授業が始まり、一日中氷童は日差しと温かい風の攻撃を受け、眠りかぶりながらギリギリの気力を保ち、授業を受けた。余程の事だったのだろう。それでも眠らない精神はすごいと思った。俺なら1秒も経たず、夢の中へとレッツゴーしていただろう。
そして、四限目の体育の授業が終わった頃、どこの誰だか知らないが俺の机の中に妙な茶封筒が入っていた。ラブレターかと思いきや、絶対にそうに違いないと期待していた俺は、着替えた後、すぐにその色気のないラブレターを開けた。

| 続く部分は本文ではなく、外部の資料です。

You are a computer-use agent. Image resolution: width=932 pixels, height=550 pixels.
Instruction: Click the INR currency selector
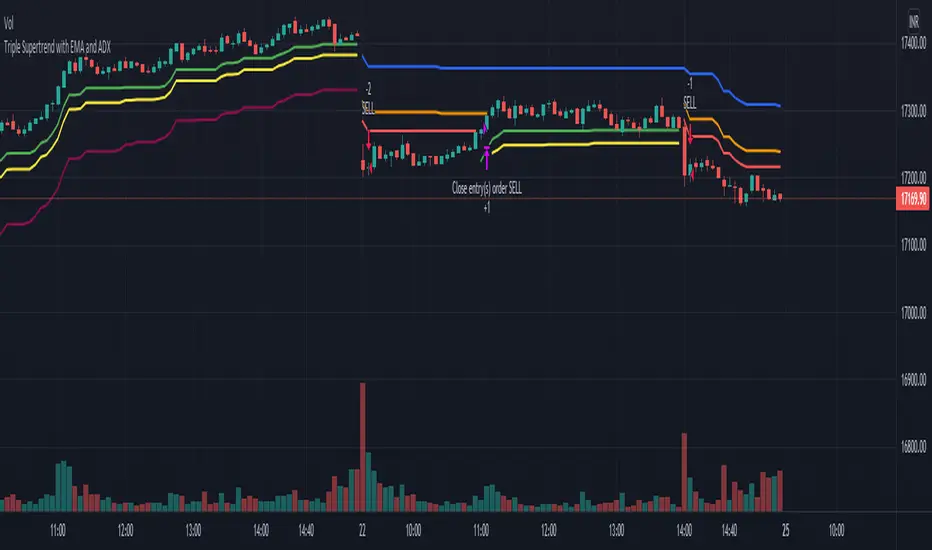tap(913, 19)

今どきこの世に、ラブレターを書く奴なんていないだろう。ほとんどの奴らは、メールやSNSで簡単に告白しているらしい。昔の告白の方が俺は好きなんだけどな。
手紙の内容を確認する。
『A.H。PM5:30。Kill .』
と、書かれてあったのだ。
はい、ちゅうもーく。ここで問題です。これは一体誰が書いたのでしょうか? 答えは、ノーです。と、言いたいところだが、なぜ、こんなものが俺宛になるのでしょうか。俺は訊きたい。分からない。これは冗談なのか? いいや、冗談と整理するならば簡単ではあるのだが、今までが今までなのだ。しかし、今回の内容は今までとは少し違う。目を凝らしてよく見ろと言っている。最後の言葉に『kill』という言葉が書かれてある。日本語の意味では『殺す』。これは誰かを殺害すると言っている。